There’s never been a more opportune time to sync your personal values with your investments. Socially responsible investing (SRI)—which seeks to effect positive social change while also generating competitive financial returns—has emerged as a significant, grass-roots trend. According to a 2016 study by US SIF: The Forum for Sustainable and Responsible Investment, 80% of fund managers who have incorporated such strategies into their portfolios did so in response to requests from individual and institutional investors.1
There also has never been more choice. From 2012 to 2014, the number of U.S. investment funds that incorporated environmental, governmental or social criteria increased by 28%, and their assets quadrupled to more than $4.3 trillion over the same period.2 What’s more, great strides in data collection and a slew of new online tools have made identifying such funds a matter of a few clicks and keystrokes. For example, Schwab’s exchange-traded fund (ETF) screener and mutual fund screener both have a “socially conscious” filter that allows clients to search for and compare SRI funds.

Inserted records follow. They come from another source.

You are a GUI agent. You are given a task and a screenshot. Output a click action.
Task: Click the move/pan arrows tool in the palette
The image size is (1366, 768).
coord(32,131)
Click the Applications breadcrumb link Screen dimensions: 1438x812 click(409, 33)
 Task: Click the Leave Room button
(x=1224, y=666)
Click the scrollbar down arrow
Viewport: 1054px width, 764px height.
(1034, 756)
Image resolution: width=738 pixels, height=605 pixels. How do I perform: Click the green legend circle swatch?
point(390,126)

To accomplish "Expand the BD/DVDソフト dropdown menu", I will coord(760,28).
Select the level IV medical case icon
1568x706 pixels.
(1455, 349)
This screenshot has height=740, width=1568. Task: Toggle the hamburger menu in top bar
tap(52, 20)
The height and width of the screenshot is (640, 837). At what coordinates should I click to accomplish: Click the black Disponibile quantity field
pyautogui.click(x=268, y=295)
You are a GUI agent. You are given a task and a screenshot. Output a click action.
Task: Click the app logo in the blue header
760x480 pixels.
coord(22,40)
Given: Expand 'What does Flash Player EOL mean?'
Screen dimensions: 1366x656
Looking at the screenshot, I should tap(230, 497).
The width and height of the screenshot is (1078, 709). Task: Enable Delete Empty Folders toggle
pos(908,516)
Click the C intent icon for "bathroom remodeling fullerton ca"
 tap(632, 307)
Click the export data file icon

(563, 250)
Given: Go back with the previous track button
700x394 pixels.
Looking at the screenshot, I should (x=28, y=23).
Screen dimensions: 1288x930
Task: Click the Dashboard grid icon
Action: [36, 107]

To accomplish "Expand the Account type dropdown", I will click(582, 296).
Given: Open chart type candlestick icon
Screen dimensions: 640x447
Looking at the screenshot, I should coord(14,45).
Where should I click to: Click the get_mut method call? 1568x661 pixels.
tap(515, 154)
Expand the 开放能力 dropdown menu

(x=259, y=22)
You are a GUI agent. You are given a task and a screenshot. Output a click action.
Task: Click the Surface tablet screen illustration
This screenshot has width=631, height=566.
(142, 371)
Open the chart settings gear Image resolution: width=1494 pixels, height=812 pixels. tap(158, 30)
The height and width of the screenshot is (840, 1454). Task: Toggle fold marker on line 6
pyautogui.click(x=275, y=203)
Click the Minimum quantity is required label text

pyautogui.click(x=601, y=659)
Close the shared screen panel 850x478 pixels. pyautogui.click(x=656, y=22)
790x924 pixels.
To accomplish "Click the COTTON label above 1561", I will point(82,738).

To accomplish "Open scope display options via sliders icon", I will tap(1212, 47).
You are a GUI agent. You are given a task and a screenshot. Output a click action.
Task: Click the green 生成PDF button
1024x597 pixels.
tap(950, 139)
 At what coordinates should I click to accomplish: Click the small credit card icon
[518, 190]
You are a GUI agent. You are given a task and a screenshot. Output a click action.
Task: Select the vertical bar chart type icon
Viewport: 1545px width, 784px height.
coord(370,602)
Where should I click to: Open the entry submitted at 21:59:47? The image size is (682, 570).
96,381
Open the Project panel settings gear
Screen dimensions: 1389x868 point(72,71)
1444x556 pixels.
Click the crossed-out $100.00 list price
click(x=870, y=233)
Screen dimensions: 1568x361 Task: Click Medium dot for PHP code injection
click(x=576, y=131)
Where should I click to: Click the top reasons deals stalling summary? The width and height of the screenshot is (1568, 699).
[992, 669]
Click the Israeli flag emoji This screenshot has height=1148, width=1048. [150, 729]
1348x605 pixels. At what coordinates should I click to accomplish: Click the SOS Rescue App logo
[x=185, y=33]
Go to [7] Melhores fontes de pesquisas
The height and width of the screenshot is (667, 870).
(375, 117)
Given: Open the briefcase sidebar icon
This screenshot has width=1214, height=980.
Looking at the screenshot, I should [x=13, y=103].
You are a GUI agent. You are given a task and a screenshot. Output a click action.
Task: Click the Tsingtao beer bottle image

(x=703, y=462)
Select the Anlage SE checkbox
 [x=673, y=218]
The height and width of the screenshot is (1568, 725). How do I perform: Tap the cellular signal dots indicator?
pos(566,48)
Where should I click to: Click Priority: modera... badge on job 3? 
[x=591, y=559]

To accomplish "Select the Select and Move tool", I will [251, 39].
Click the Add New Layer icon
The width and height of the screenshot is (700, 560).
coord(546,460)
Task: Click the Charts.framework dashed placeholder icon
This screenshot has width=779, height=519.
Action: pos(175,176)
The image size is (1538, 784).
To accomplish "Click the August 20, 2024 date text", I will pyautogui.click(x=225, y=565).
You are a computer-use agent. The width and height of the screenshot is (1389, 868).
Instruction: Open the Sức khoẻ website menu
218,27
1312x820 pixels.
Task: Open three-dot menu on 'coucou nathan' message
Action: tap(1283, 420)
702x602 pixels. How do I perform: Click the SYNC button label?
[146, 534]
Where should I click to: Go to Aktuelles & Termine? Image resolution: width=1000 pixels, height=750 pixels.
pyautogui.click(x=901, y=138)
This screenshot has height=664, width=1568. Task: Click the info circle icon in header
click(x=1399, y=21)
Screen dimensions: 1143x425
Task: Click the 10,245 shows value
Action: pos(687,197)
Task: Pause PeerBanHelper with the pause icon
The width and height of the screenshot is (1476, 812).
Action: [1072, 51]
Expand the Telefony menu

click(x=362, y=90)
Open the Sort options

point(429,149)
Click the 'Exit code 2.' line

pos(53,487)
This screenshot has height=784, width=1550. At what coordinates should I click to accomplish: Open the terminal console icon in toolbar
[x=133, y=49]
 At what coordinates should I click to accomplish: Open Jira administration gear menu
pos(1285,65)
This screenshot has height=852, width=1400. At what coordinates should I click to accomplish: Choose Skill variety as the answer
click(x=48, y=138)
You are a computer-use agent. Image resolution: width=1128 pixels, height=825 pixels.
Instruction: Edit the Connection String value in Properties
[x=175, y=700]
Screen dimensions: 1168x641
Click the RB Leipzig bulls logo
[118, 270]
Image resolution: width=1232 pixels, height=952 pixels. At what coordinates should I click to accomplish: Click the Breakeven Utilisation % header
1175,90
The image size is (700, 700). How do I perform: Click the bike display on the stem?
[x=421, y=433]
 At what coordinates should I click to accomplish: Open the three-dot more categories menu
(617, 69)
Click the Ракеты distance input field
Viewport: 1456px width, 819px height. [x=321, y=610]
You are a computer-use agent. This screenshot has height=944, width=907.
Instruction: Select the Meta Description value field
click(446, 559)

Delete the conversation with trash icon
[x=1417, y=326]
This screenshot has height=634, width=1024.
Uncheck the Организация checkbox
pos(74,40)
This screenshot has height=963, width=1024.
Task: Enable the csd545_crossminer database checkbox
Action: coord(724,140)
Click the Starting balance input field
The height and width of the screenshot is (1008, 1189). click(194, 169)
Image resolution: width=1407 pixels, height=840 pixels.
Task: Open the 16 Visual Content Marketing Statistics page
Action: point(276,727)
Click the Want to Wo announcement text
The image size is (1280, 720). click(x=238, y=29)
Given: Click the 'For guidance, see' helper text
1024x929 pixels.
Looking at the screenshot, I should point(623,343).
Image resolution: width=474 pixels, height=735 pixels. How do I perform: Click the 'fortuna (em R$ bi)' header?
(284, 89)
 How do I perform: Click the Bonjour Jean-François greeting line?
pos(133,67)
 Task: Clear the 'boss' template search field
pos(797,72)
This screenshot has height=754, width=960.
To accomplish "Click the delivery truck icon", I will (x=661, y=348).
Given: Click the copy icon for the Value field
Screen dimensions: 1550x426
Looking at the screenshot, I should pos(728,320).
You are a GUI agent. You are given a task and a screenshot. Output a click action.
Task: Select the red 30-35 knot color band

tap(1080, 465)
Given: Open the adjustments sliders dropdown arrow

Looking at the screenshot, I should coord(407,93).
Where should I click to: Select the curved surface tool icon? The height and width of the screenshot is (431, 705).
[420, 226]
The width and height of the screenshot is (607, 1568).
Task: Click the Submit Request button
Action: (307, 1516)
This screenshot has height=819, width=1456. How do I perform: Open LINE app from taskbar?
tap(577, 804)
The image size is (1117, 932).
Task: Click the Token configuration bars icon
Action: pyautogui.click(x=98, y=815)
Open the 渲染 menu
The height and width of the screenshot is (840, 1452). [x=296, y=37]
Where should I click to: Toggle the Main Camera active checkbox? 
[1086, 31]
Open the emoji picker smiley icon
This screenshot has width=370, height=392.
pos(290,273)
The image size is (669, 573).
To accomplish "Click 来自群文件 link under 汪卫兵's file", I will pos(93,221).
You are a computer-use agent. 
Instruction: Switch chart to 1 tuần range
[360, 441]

But let’s get down to brass tacks: When it comes to returns, can such funds really hold their own against their less socially responsible competition? Let’s take a look.
The SRI advantage
Far from compromising on returns, SRI funds may offer a competitive advantage. The MSCI KLD 400 Social Index, for example, averaged an annual rate of return of 10.1% for the 15-year period ending in March 2018, compared with 9.84% for the S&P 500® Index over the same period.3
And according to data from Morningstar, SRI mutual funds have consistently kept very close pace with their non-SRI counterparts in the short, medium and long terms (see “Doing good does well,” below).
Doing good does well
Socially conscious funds delivered competitive returns over both the short and long terms.
Source: Charles Schwab Investment Advisory, Inc., with data from Morningstar, as of 3/31/2018. Returns represent the average annualized performance of U.S. equity open-end socially responsible and non–socially responsible mutual funds. Past performance is no guarantee of future results.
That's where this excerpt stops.